- _AUFGABENSTELLUNG_
Geben Sie jede Zeile der nachstehenden Einträge, in der die Zeichenfolge „width“ vorkommt, unverändert wieder.

- _DATENZEILEN_
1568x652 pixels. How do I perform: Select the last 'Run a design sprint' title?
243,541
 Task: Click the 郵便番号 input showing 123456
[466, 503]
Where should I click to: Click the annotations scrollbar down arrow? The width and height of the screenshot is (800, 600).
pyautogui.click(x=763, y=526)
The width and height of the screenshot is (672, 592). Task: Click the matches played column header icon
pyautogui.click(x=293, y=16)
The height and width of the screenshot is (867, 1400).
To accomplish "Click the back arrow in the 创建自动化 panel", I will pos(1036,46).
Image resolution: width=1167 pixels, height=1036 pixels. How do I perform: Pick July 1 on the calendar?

- _ERGEBNIS DER AUFGABE_
Where should I click to: Click the annotations scrollbar down arrow? The width and height of the screenshot is (800, 600).
The width and height of the screenshot is (672, 592). Task: Click the matches played column header icon
The height and width of the screenshot is (867, 1400).
Image resolution: width=1167 pixels, height=1036 pixels. How do I perform: Pick July 1 on the calendar?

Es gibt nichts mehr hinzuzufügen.